**CONSIGNE:**
Renvoyez à l'identique toutes les lignes des données ci-dessous, en laissant les images de côté.

Éléments listés dans un jeu de données:
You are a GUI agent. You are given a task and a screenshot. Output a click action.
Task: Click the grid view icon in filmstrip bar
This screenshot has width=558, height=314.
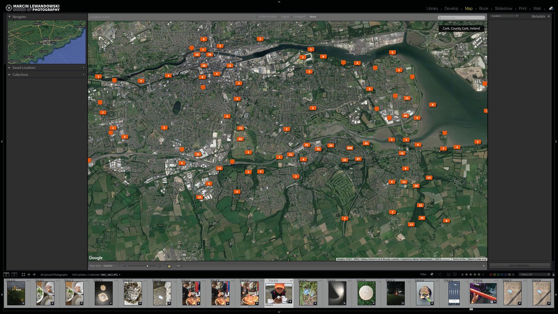coord(23,274)
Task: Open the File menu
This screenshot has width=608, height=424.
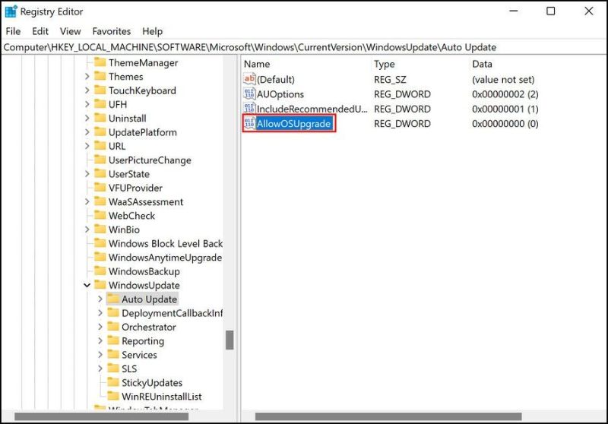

**SOLUTION DU PROBLÈME:**
You are a GUI agent. You are given a task and a screenshot. Output a click action.
Task: Click the grid view icon in filmstrip bar
This screenshot has width=558, height=314.
coord(23,274)
Task: Open the File menu
This screenshot has width=608, height=424.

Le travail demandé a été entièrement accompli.